Sony unveiled footage at CinemaCon 2026, describing it as a hopeful story about friendship and connection in an isolating world. Not dystopian collapse. Not techno-pessimism. Hope. That's a harder note to hit than despair—and it's rare in science fiction right now.
Release and where to watch
Klara and the Sun is scheduled for theatrical release on October 23, 2026. The film is not yet available to watch anywhere. Streaming availability hasn't been confirmed by the studios, but Movie OTT will track platform announcements as they're made. Check the Where-to-Watch widget on this page for updates as release windows are finalized.
Frequently asked questions
When is Klara and the Sun releasing?
The film is set for October 23, 2026, in the United States via Sony Pictures Releasing.

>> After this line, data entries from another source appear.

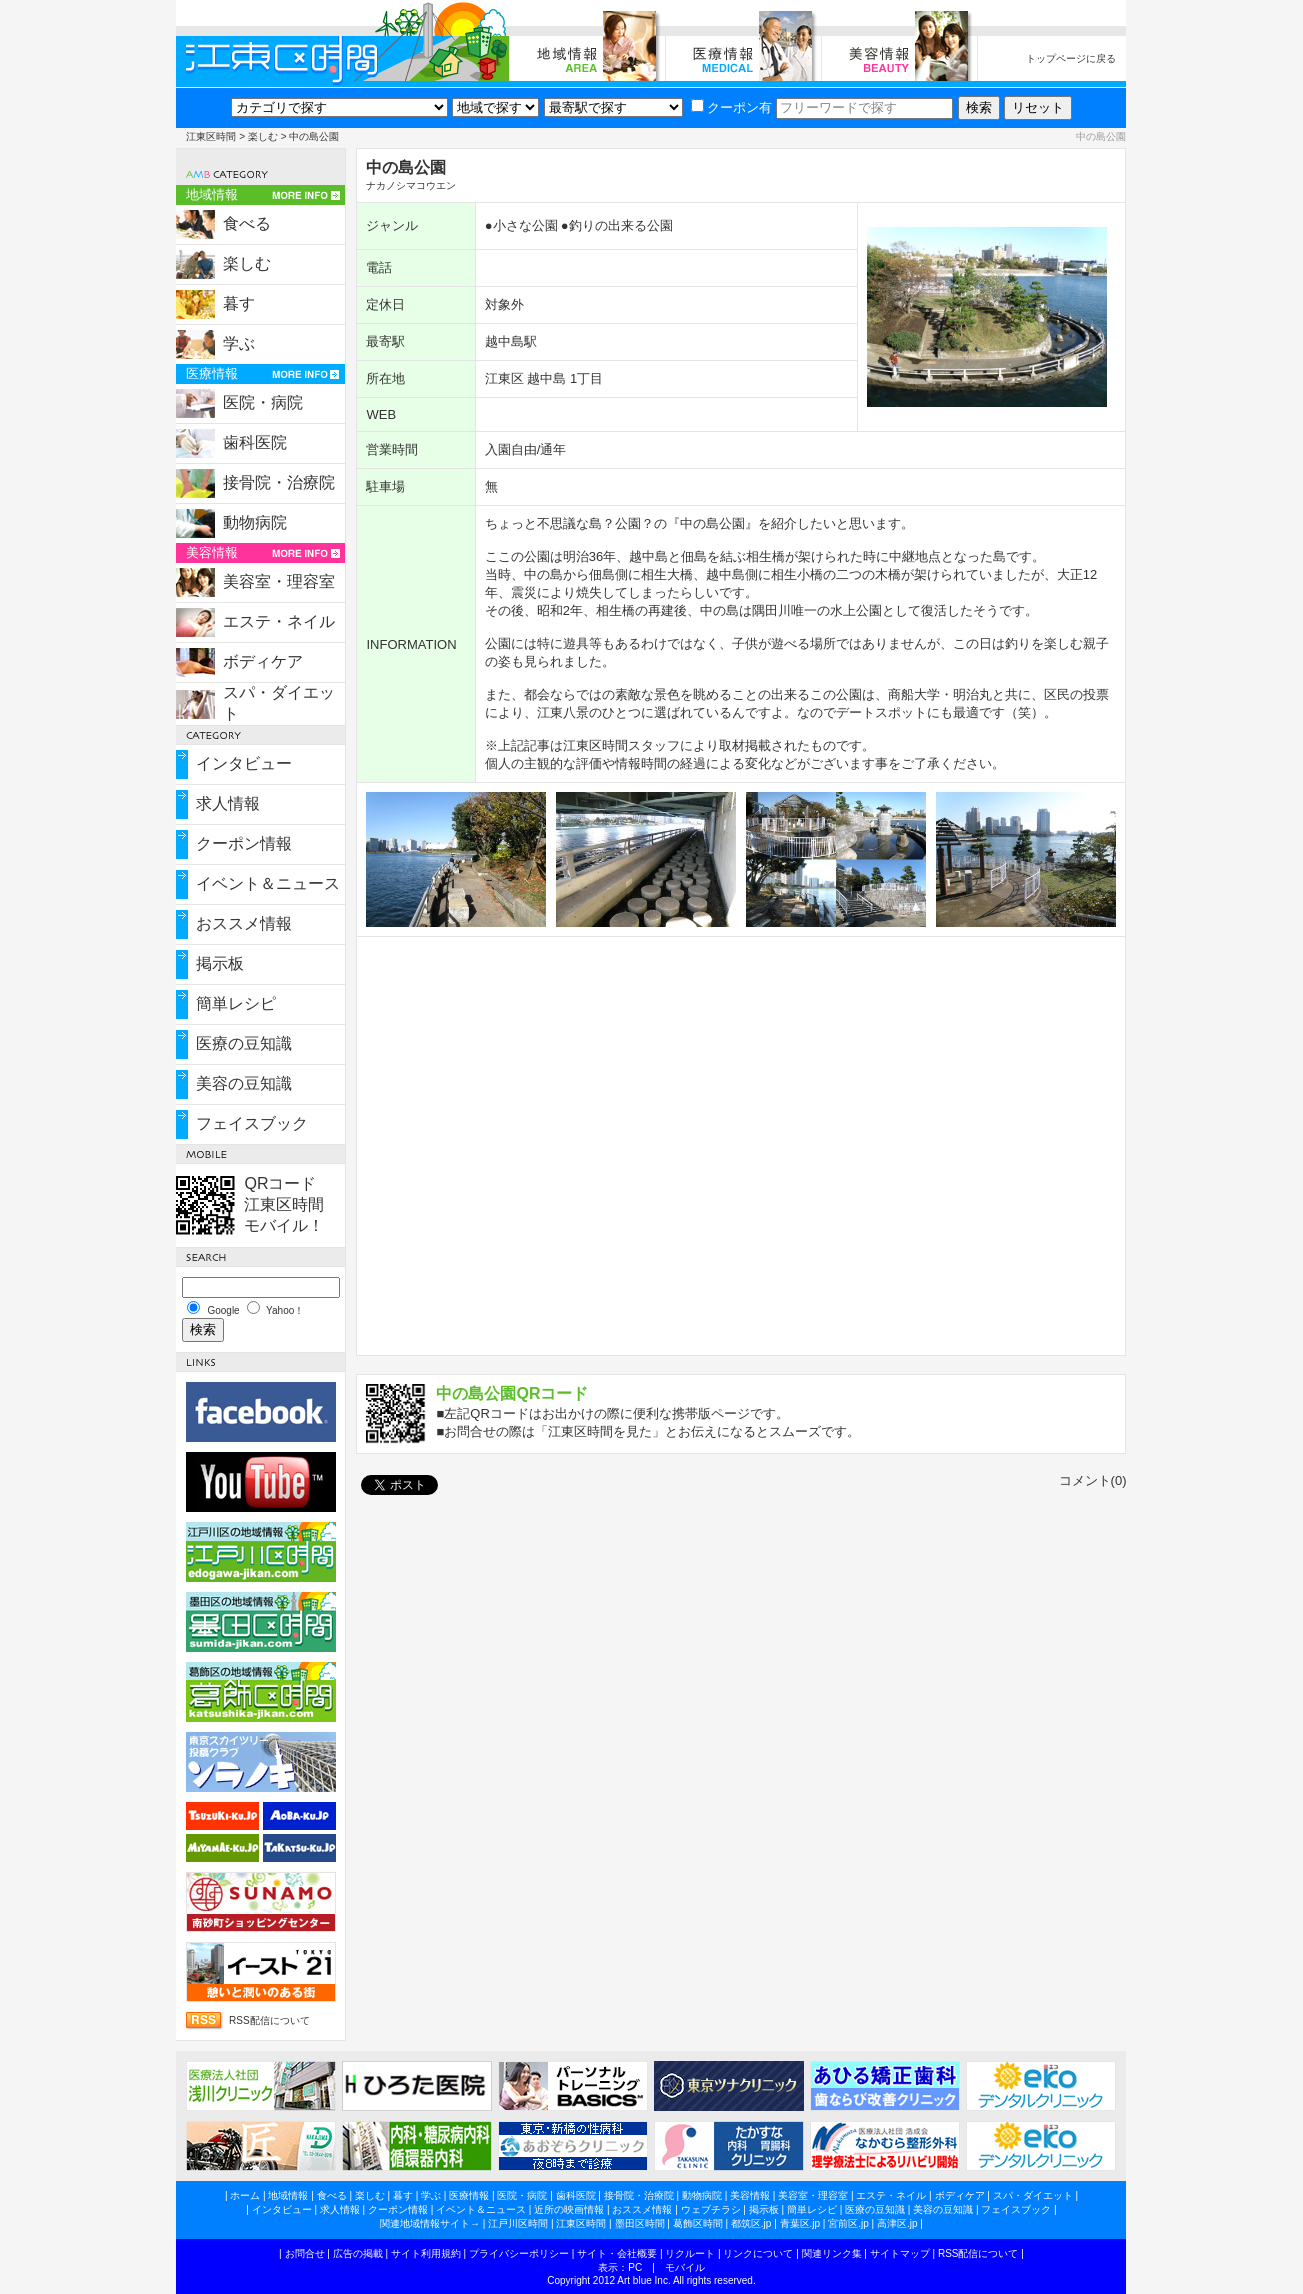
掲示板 (220, 963)
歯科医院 (255, 442)
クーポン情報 (244, 843)
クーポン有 (731, 107)
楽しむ (263, 136)
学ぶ (239, 343)
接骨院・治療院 (279, 482)
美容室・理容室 (279, 581)
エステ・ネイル (279, 621)
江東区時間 (211, 136)
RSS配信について (269, 2020)
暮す (239, 303)
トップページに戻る (1071, 58)
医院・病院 (263, 402)
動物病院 (255, 522)
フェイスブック (252, 1123)
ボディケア (263, 661)
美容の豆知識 (244, 1083)
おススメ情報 (244, 923)
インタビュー (244, 763)
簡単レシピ (236, 1003)
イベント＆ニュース (268, 883)
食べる (247, 223)
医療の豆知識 (244, 1043)
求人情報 (228, 803)
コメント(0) (1093, 1480)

Is Klara and the Sun out yet?
No. It's currently in post-production and won't arrive until late 2026.
Who's in the cast?
Jenna Ortega plays Klara, the android protagonist. Amy Adams, Natasha Lyonne, Steve Buscemi, and Mia Tharia round out the ensemble. The film is directed by Taika Waititi.
Where will I be able to watch Klara and the Sun?
Streaming availability hasn't been announced yet. It'll debut theatrically first. Movie OTT will update this page as soon as platform rights are confirmed.
What's the film based on?
It's adapted from Kazuo Ishiguro's 2021 novel of the same name—a Nobel Prize-winning author's meditation on artificial intelligence, loneliness, and what it means to care for someone.
What to look forward to
There's something quietly radical about a major studio film centered on an android's inner life—her observations, her yearning, her helplessness in the face of human suffering. Don't expect explosions or AI uprising. Expect something stranger and more moving: a robot trying to save the world with what she's got. Waititi and Ishiguro together could make something that lingers long after the credits roll.